* _Task item_:
Each line below should be written out exactly, with none skipped.

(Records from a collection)
[Start of Attachment]
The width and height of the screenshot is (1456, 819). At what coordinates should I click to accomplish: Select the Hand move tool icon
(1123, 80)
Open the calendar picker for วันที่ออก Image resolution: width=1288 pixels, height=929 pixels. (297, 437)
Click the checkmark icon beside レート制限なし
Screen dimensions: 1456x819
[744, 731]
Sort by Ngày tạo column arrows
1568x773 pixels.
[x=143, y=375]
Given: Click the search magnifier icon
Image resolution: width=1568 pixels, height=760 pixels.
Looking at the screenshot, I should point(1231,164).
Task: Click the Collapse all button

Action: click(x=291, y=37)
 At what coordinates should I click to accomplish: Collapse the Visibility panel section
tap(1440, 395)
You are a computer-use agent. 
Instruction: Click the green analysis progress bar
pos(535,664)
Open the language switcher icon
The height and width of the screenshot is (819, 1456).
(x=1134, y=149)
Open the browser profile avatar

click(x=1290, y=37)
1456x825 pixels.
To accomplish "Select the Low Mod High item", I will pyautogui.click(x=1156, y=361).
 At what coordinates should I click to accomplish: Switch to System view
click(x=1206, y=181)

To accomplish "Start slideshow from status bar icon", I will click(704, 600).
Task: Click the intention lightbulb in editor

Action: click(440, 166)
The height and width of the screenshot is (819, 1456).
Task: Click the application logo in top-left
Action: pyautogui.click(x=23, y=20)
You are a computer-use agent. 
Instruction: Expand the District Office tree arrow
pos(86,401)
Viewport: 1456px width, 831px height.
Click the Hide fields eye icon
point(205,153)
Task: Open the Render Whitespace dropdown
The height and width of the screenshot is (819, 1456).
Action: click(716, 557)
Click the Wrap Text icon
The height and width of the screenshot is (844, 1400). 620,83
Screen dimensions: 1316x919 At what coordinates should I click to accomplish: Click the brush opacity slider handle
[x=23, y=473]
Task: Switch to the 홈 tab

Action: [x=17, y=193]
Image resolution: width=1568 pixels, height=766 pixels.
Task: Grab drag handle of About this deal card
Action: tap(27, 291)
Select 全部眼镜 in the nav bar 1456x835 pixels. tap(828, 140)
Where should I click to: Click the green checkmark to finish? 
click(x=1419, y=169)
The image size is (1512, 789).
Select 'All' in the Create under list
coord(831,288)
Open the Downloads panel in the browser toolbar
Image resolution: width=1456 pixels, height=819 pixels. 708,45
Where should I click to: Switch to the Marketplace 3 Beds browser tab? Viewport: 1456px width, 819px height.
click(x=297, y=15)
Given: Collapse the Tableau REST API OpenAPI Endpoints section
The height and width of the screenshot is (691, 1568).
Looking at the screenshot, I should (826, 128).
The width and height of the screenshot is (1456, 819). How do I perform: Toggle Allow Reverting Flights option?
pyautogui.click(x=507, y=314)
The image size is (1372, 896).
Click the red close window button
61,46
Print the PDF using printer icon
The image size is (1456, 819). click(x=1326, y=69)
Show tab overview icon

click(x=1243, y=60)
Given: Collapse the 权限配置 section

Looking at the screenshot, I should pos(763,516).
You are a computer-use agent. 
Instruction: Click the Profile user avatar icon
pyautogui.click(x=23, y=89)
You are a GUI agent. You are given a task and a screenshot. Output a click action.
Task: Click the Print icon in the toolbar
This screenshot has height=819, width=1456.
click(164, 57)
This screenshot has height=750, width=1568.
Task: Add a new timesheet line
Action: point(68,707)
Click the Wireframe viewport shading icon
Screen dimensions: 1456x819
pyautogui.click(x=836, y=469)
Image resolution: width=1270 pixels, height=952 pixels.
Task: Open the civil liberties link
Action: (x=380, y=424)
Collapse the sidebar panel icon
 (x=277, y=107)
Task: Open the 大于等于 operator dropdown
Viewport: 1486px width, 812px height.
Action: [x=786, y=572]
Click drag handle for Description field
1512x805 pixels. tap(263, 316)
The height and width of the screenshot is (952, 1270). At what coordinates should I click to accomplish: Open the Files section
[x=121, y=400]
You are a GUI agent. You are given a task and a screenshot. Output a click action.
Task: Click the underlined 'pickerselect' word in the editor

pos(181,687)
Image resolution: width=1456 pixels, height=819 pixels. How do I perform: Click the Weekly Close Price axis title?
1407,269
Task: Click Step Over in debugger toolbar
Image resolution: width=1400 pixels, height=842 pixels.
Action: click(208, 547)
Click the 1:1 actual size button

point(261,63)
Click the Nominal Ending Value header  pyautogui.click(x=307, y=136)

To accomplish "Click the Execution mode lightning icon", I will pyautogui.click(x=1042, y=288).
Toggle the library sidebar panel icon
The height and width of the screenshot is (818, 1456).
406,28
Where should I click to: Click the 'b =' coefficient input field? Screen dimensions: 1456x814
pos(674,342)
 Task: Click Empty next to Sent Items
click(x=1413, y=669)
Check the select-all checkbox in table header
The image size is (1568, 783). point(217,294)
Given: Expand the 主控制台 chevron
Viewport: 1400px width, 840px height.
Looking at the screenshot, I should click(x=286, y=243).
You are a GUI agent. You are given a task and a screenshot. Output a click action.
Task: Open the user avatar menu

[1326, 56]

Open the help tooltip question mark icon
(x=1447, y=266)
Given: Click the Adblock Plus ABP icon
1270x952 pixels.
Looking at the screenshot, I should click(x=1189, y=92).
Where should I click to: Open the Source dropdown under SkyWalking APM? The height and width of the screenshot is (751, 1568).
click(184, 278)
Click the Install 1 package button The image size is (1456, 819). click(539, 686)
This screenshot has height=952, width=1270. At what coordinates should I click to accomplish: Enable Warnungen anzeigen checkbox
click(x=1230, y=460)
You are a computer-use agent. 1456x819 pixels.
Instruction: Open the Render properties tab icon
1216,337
[End of Attachment]
* _Exercise solution_:
The width and height of the screenshot is (1456, 819). At what coordinates should I click to accomplish: Select the Hand move tool icon
(1123, 80)
Open the calendar picker for วันที่ออก Image resolution: width=1288 pixels, height=929 pixels. (297, 437)
Click the checkmark icon beside レート制限なし
Screen dimensions: 1456x819
[744, 731]
Sort by Ngày tạo column arrows
1568x773 pixels.
[x=143, y=375]
Given: Click the search magnifier icon
Image resolution: width=1568 pixels, height=760 pixels.
Looking at the screenshot, I should point(1231,164).
Task: Click the Collapse all button

Action: click(x=291, y=37)
 At what coordinates should I click to accomplish: Collapse the Visibility panel section
tap(1440, 395)
You are a computer-use agent. 
Instruction: Click the green analysis progress bar
pos(535,664)
Open the language switcher icon
The height and width of the screenshot is (819, 1456).
(x=1134, y=149)
Open the browser profile avatar

click(x=1290, y=37)
1456x825 pixels.
To accomplish "Select the Low Mod High item", I will pyautogui.click(x=1156, y=361).
 At what coordinates should I click to accomplish: Switch to System view
click(x=1206, y=181)

To accomplish "Start slideshow from status bar icon", I will click(704, 600).
Task: Click the intention lightbulb in editor

Action: click(440, 166)
The height and width of the screenshot is (819, 1456).
Task: Click the application logo in top-left
Action: pyautogui.click(x=23, y=20)
You are a computer-use agent. 
Instruction: Expand the District Office tree arrow
pos(86,401)
Viewport: 1456px width, 831px height.
Click the Hide fields eye icon
point(205,153)
Task: Open the Render Whitespace dropdown
The height and width of the screenshot is (819, 1456).
Action: click(716, 557)
Click the Wrap Text icon
The height and width of the screenshot is (844, 1400). 620,83
Screen dimensions: 1316x919 At what coordinates should I click to accomplish: Click the brush opacity slider handle
[x=23, y=473]
Task: Switch to the 홈 tab

Action: [x=17, y=193]
Image resolution: width=1568 pixels, height=766 pixels.
Task: Grab drag handle of About this deal card
Action: tap(27, 291)
Select 全部眼镜 in the nav bar 1456x835 pixels. tap(828, 140)
Where should I click to: Click the green checkmark to finish? 
click(x=1419, y=169)
The image size is (1512, 789).
Select 'All' in the Create under list
coord(831,288)
Open the Downloads panel in the browser toolbar
Image resolution: width=1456 pixels, height=819 pixels. 708,45
Where should I click to: Switch to the Marketplace 3 Beds browser tab? Viewport: 1456px width, 819px height.
click(x=297, y=15)
Given: Collapse the Tableau REST API OpenAPI Endpoints section
The height and width of the screenshot is (691, 1568).
Looking at the screenshot, I should (826, 128).
The width and height of the screenshot is (1456, 819). How do I perform: Toggle Allow Reverting Flights option?
pyautogui.click(x=507, y=314)
The image size is (1372, 896).
Click the red close window button
61,46
Print the PDF using printer icon
The image size is (1456, 819). click(x=1326, y=69)
Show tab overview icon

click(x=1243, y=60)
Given: Collapse the 权限配置 section

Looking at the screenshot, I should pos(763,516).
You are a computer-use agent. 
Instruction: Click the Profile user avatar icon
pyautogui.click(x=23, y=89)
You are a GUI agent. You are given a task and a screenshot. Output a click action.
Task: Click the Print icon in the toolbar
This screenshot has height=819, width=1456.
click(164, 57)
This screenshot has height=750, width=1568.
Task: Add a new timesheet line
Action: point(68,707)
Click the Wireframe viewport shading icon
Screen dimensions: 1456x819
pyautogui.click(x=836, y=469)
Image resolution: width=1270 pixels, height=952 pixels.
Task: Open the civil liberties link
Action: (x=380, y=424)
Collapse the sidebar panel icon
 (x=277, y=107)
Task: Open the 大于等于 operator dropdown
Viewport: 1486px width, 812px height.
Action: [x=786, y=572]
Click drag handle for Description field
1512x805 pixels. tap(263, 316)
The height and width of the screenshot is (952, 1270). At what coordinates should I click to accomplish: Open the Files section
[x=121, y=400]
You are a GUI agent. You are given a task and a screenshot. Output a click action.
Task: Click the underlined 'pickerselect' word in the editor

pos(181,687)
Image resolution: width=1456 pixels, height=819 pixels. How do I perform: Click the Weekly Close Price axis title?
1407,269
Task: Click Step Over in debugger toolbar
Image resolution: width=1400 pixels, height=842 pixels.
Action: click(208, 547)
Click the 1:1 actual size button

point(261,63)
Click the Nominal Ending Value header  pyautogui.click(x=307, y=136)

To accomplish "Click the Execution mode lightning icon", I will pyautogui.click(x=1042, y=288).
Toggle the library sidebar panel icon
The height and width of the screenshot is (818, 1456).
406,28
Where should I click to: Click the 'b =' coefficient input field? Screen dimensions: 1456x814
pos(674,342)
 Task: Click Empty next to Sent Items
click(x=1413, y=669)
Check the select-all checkbox in table header
The image size is (1568, 783). point(217,294)
Given: Expand the 主控制台 chevron
Viewport: 1400px width, 840px height.
Looking at the screenshot, I should click(x=286, y=243).
You are a GUI agent. You are given a task and a screenshot. Output a click action.
Task: Open the user avatar menu

[1326, 56]

Open the help tooltip question mark icon
(x=1447, y=266)
Given: Click the Adblock Plus ABP icon
1270x952 pixels.
Looking at the screenshot, I should click(x=1189, y=92).
Where should I click to: Open the Source dropdown under SkyWalking APM? The height and width of the screenshot is (751, 1568).
click(184, 278)
Click the Install 1 package button The image size is (1456, 819). click(539, 686)
This screenshot has height=952, width=1270. At what coordinates should I click to accomplish: Enable Warnungen anzeigen checkbox
click(x=1230, y=460)
You are a computer-use agent. 1456x819 pixels.
Instruction: Open the Render properties tab icon
1216,337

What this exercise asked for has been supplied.